Texto
A casa de ler no escuro, de Maria Azenha
Por Pedro Fernandes
A vida pode
ser uma mulher atravessando a rua
A mulher
pode ser uma criança com uma flor de cinzas na boca
A flor pode
ser um homem enforcado na lua
Os versos
que abrem este texto são do poema “Aviso”, do livro A casa de ler no escuro, um dos vários títulos da poeta portuguesa
Maria Azenha – este publicado no Brasil e entre os melhores de poesia editados
por aqui em 2016. Antes de olhar mais de perto a antologia, é preciso sublinhar
que o livro é um pequeno ponto na constelação poética da poeta, porque sua
singularidade divide lugar com outros poemas como os reunidos em De amor ardem os bosques.
Neste, há
todo um trabalho em torno da palavra que nomeia a obra, o que não chega a constituir
o diferencial de A casa, porque aí as
preocupações do eu-poético são também outras. Mas, em De amor tudo está alinhado para um só propósito e sua poesia é percepção
simbólica em torno de uma palavra, como águas que correm para um mesmo
reservatório. Trata-se de uma poesia cujo interesse é reanimar as forças que
integram homem-mundo, numa espécie de retorno à comunhão entre as duas formas,
reencontro, afirmação de uma totalidade frente à perda da totalidade desde o
nascimento da linguagem como interpretação das coisas.
De amor ardem os bosques é sobre uma consciência
profunda, espiritual, metafísica, uma ternura que envolve objetos, formas e
situações; ergue-se numa poética em diálogo com alguns nomes da melhor tradição
literária. Se estas imagens ganham a predominância que ganham aqui, há outras
que se infiltram ou daí sobressaem e deixam entrever, seguindo, perfazendo
um cerzido comum a todo projeto literário de consistência duradoura. Por mais
que as matérias sejam outras, de uma mesma forja sempre saem objetos assemelhados.

Registros fornecidos
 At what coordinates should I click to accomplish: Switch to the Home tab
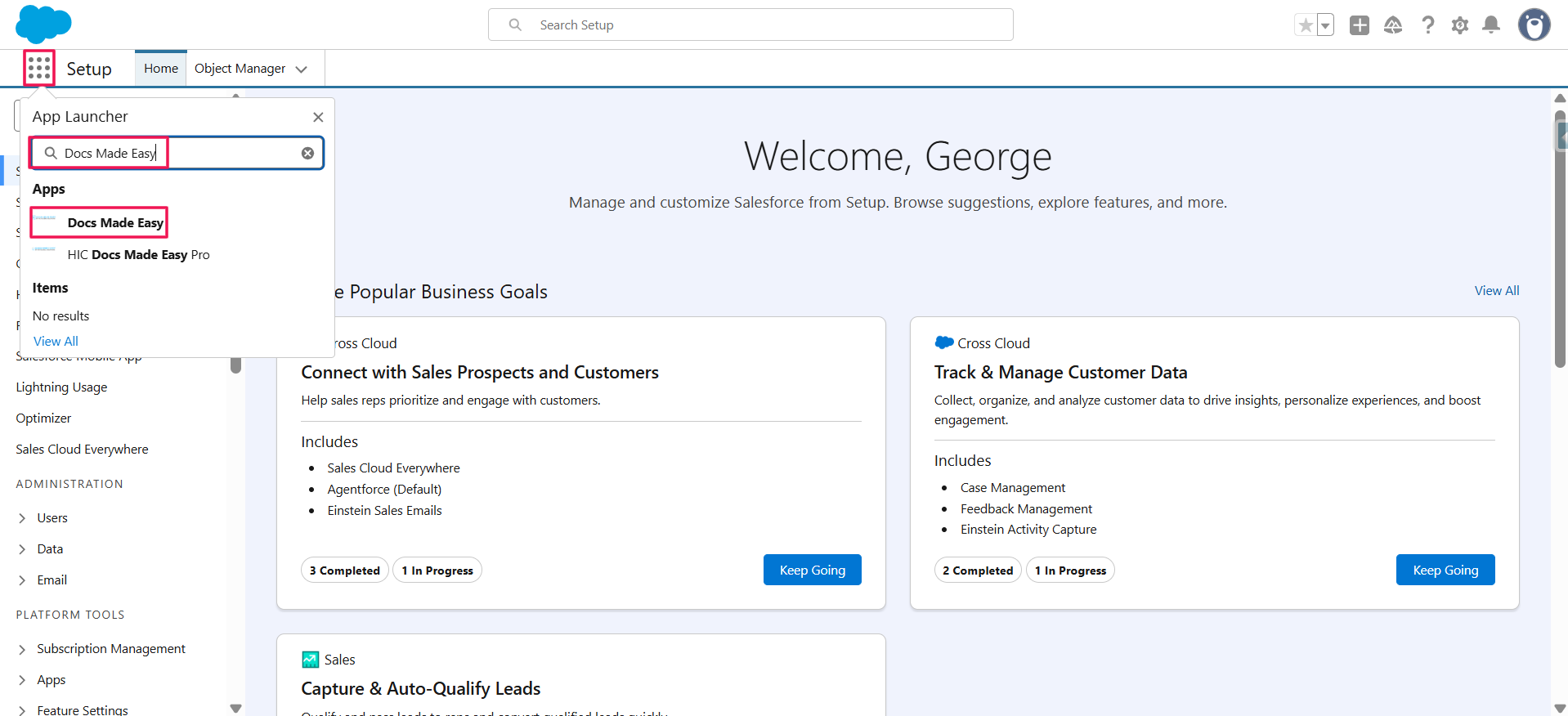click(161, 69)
---
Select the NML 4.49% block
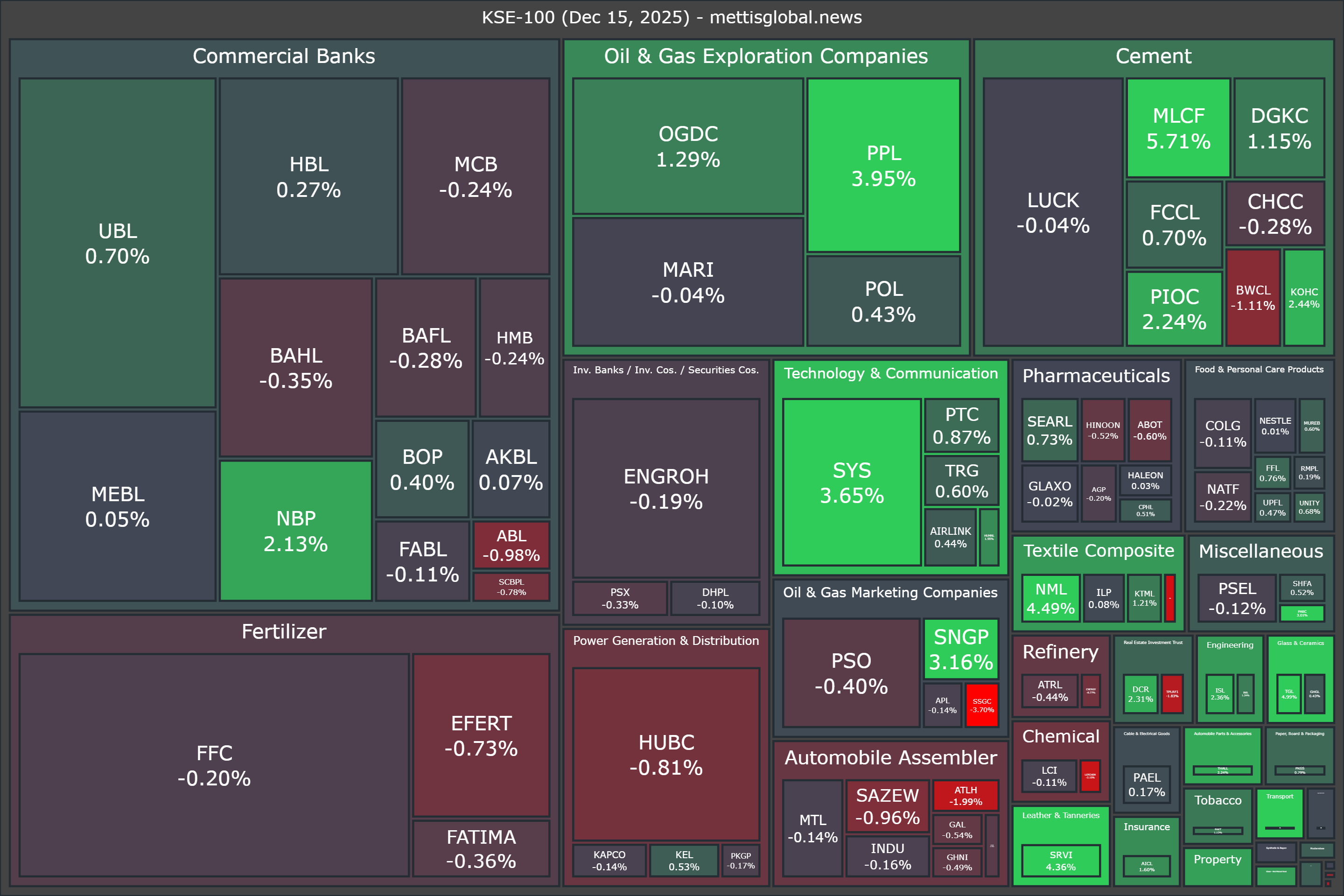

Tarefas
1. Responda com base no texto sobre A casa de ler no escuro:
(a) De que poema são os versos que abrem o texto?
(b) Em que país o livro A casa de ler no escuro foi publicado?
(c) Como o texto qualifica a consciência de que trata De amor ardem os bosques?
2. Extraia do texto sobre A casa de ler no escuro o trecho que vai de "A casa de ler no escuro, de" até "ardem os bosques.", sem qualquer alteração.
Os registros formam um material independente do texto.

Respostas completas
1.
(a) Do poema “Aviso”.
(b) No Brasil.
(c) Como uma consciência profunda, espiritual e metafísica.

2.
A casa de ler no escuro, de Maria Azenha
Por Pedro Fernandes
A vida pode
ser uma mulher atravessando a rua
A mulher
pode ser uma criança com uma flor de cinzas na boca
A flor pode
ser um homem enforcado na lua
Os versos
que abrem este texto são do poema “Aviso”, do livro A casa de ler no escuro, um dos vários títulos da poeta portuguesa
Maria Azenha – este publicado no Brasil e entre os melhores de poesia editados
por aqui em 2016. Antes de olhar mais de perto a antologia, é preciso sublinhar
que o livro é um pequeno ponto na constelação poética da poeta, porque sua
singularidade divide lugar com outros poemas como os reunidos em De amor ardem os bosques.